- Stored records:
════

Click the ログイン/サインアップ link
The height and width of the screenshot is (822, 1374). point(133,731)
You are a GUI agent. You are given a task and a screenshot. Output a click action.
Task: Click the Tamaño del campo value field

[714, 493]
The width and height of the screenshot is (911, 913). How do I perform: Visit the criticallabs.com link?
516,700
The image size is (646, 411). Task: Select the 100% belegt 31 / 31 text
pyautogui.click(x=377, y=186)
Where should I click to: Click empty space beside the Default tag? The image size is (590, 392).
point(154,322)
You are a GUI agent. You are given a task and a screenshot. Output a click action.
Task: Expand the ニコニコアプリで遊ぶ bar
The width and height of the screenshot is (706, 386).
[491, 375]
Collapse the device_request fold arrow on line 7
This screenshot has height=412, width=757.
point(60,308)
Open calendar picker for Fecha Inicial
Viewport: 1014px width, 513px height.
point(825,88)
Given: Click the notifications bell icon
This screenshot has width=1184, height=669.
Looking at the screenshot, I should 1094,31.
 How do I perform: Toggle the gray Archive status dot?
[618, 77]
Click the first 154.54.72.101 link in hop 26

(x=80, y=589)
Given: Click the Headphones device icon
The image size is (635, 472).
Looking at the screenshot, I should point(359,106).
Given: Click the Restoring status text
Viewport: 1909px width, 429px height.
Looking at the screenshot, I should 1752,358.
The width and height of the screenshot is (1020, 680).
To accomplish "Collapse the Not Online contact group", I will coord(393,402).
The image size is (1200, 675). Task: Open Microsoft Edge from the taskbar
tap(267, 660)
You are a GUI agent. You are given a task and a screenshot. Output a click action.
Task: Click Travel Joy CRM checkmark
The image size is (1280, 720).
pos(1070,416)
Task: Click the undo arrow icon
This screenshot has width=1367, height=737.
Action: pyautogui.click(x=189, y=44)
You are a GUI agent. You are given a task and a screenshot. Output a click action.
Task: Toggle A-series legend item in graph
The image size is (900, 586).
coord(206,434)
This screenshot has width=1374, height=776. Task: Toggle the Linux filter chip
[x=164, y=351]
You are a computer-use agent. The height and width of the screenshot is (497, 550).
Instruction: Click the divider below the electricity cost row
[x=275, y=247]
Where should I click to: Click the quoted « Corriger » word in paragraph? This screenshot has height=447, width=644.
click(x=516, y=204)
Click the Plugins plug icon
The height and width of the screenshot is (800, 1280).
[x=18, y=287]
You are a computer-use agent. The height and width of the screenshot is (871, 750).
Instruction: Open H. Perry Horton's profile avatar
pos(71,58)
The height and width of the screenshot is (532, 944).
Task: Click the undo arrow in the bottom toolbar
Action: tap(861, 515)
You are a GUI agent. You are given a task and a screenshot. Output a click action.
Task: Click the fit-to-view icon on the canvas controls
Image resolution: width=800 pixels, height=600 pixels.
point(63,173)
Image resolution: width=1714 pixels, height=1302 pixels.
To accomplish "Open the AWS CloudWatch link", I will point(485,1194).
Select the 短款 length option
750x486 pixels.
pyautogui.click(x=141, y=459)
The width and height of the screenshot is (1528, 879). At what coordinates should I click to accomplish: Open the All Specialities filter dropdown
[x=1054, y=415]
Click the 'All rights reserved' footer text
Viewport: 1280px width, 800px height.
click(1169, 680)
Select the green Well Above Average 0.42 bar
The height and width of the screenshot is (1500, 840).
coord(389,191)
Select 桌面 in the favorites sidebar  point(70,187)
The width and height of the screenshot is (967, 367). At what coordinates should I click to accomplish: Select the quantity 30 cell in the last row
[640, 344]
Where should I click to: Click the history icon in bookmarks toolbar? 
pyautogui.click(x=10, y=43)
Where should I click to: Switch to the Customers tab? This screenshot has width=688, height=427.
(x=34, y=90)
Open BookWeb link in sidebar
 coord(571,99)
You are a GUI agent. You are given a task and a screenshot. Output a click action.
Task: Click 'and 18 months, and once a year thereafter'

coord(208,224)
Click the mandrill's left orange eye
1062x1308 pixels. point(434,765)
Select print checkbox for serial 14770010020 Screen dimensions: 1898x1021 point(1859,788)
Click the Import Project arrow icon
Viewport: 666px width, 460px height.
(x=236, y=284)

════

- What you have to do:
Could you repeat every record above exactly as it is written?

- Task response:
Click the ログイン/サインアップ link
The height and width of the screenshot is (822, 1374). point(133,731)
You are a GUI agent. You are given a task and a screenshot. Output a click action.
Task: Click the Tamaño del campo value field

[714, 493]
The width and height of the screenshot is (911, 913). How do I perform: Visit the criticallabs.com link?
516,700
The image size is (646, 411). Task: Select the 100% belegt 31 / 31 text
pyautogui.click(x=377, y=186)
Where should I click to: Click empty space beside the Default tag? The image size is (590, 392).
point(154,322)
You are a GUI agent. You are given a task and a screenshot. Output a click action.
Task: Expand the ニコニコアプリで遊ぶ bar
The width and height of the screenshot is (706, 386).
[491, 375]
Collapse the device_request fold arrow on line 7
This screenshot has height=412, width=757.
point(60,308)
Open calendar picker for Fecha Inicial
Viewport: 1014px width, 513px height.
point(825,88)
Given: Click the notifications bell icon
This screenshot has width=1184, height=669.
Looking at the screenshot, I should 1094,31.
 How do I perform: Toggle the gray Archive status dot?
[618, 77]
Click the first 154.54.72.101 link in hop 26

(x=80, y=589)
Given: Click the Headphones device icon
The image size is (635, 472).
Looking at the screenshot, I should point(359,106).
Given: Click the Restoring status text
Viewport: 1909px width, 429px height.
Looking at the screenshot, I should 1752,358.
The width and height of the screenshot is (1020, 680).
To accomplish "Collapse the Not Online contact group", I will coord(393,402).
The image size is (1200, 675). Task: Open Microsoft Edge from the taskbar
tap(267, 660)
You are a GUI agent. You are given a task and a screenshot. Output a click action.
Task: Click Travel Joy CRM checkmark
The image size is (1280, 720).
pos(1070,416)
Task: Click the undo arrow icon
This screenshot has width=1367, height=737.
Action: pyautogui.click(x=189, y=44)
You are a GUI agent. You are given a task and a screenshot. Output a click action.
Task: Toggle A-series legend item in graph
The image size is (900, 586).
coord(206,434)
This screenshot has width=1374, height=776. Task: Toggle the Linux filter chip
[x=164, y=351]
You are a computer-use agent. The height and width of the screenshot is (497, 550).
Instruction: Click the divider below the electricity cost row
[x=275, y=247]
Where should I click to: Click the quoted « Corriger » word in paragraph? This screenshot has height=447, width=644.
click(x=516, y=204)
Click the Plugins plug icon
The height and width of the screenshot is (800, 1280).
[x=18, y=287]
You are a computer-use agent. The height and width of the screenshot is (871, 750).
Instruction: Open H. Perry Horton's profile avatar
pos(71,58)
The height and width of the screenshot is (532, 944).
Task: Click the undo arrow in the bottom toolbar
Action: tap(861, 515)
You are a GUI agent. You are given a task and a screenshot. Output a click action.
Task: Click the fit-to-view icon on the canvas controls
Image resolution: width=800 pixels, height=600 pixels.
point(63,173)
Image resolution: width=1714 pixels, height=1302 pixels.
To accomplish "Open the AWS CloudWatch link", I will point(485,1194).
Select the 短款 length option
750x486 pixels.
pyautogui.click(x=141, y=459)
The width and height of the screenshot is (1528, 879). At what coordinates should I click to accomplish: Open the All Specialities filter dropdown
[x=1054, y=415]
Click the 'All rights reserved' footer text
Viewport: 1280px width, 800px height.
click(1169, 680)
Select the green Well Above Average 0.42 bar
The height and width of the screenshot is (1500, 840).
coord(389,191)
Select 桌面 in the favorites sidebar  point(70,187)
The width and height of the screenshot is (967, 367). At what coordinates should I click to accomplish: Select the quantity 30 cell in the last row
[640, 344]
Where should I click to: Click the history icon in bookmarks toolbar? 
pyautogui.click(x=10, y=43)
Where should I click to: Switch to the Customers tab? This screenshot has width=688, height=427.
(x=34, y=90)
Open BookWeb link in sidebar
 coord(571,99)
You are a GUI agent. You are given a task and a screenshot. Output a click action.
Task: Click 'and 18 months, and once a year thereafter'

coord(208,224)
Click the mandrill's left orange eye
1062x1308 pixels. point(434,765)
Select print checkbox for serial 14770010020 Screen dimensions: 1898x1021 point(1859,788)
Click the Import Project arrow icon
Viewport: 666px width, 460px height.
(x=236, y=284)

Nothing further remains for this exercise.